*Problem*
Reproduce the following data exactly, minus any images.

Stored data:

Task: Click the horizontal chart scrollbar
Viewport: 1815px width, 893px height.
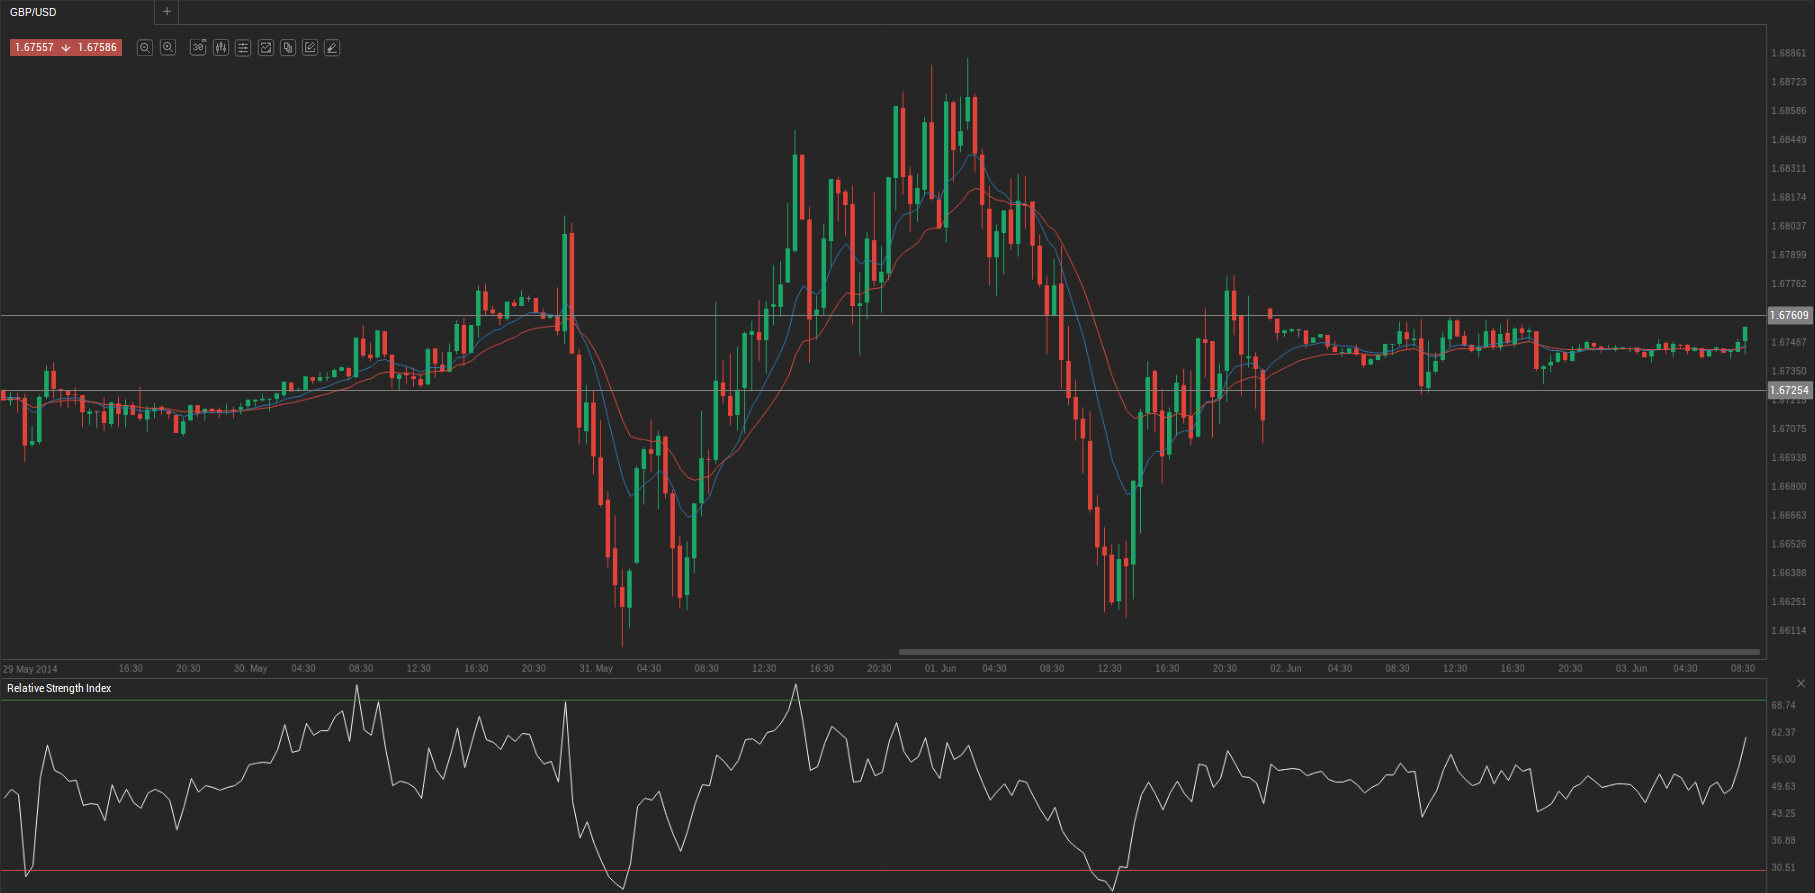Action: (1328, 652)
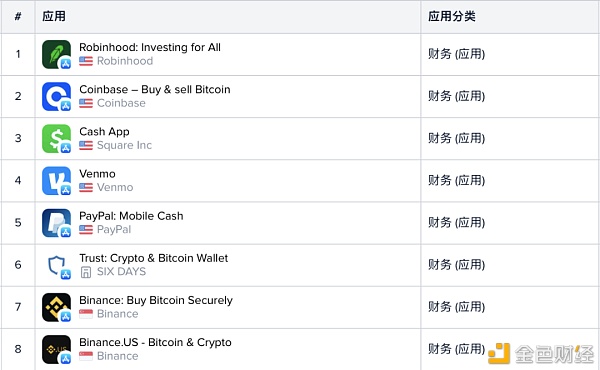Open the Square Inc publisher link
This screenshot has width=600, height=370.
pos(124,145)
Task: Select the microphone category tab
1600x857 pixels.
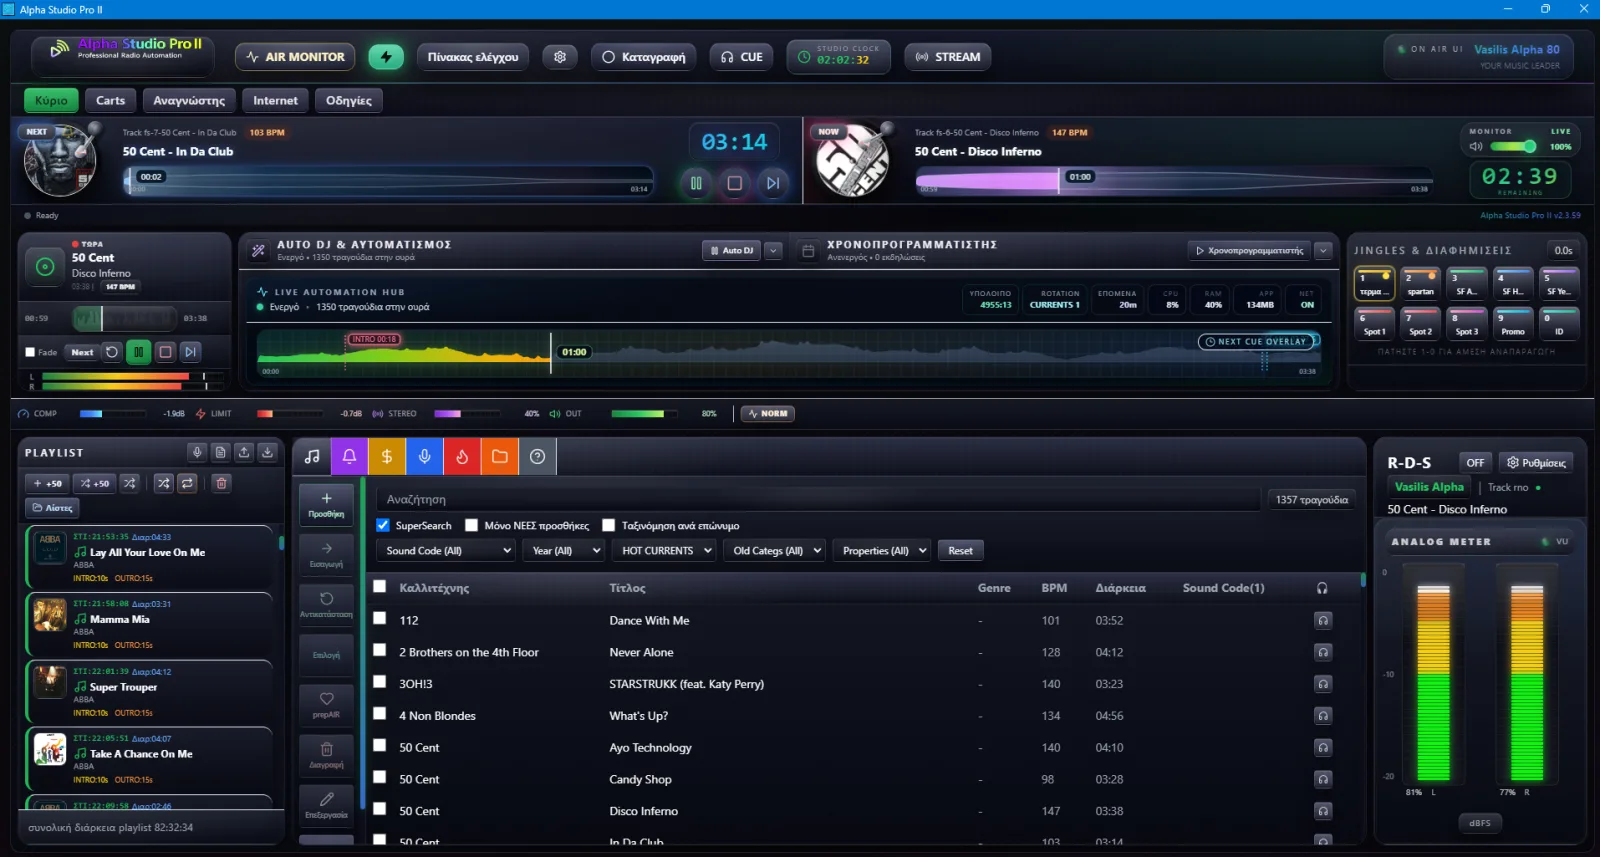Action: pyautogui.click(x=425, y=456)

*Result of the exercise*
Task: Click the horizontal chart scrollbar
Viewport: 1815px width, 893px height.
Action: (1328, 652)
Open the Square Inc publisher link
This screenshot has width=600, height=370.
pos(124,145)
Task: Select the microphone category tab
1600x857 pixels.
Action: pyautogui.click(x=425, y=456)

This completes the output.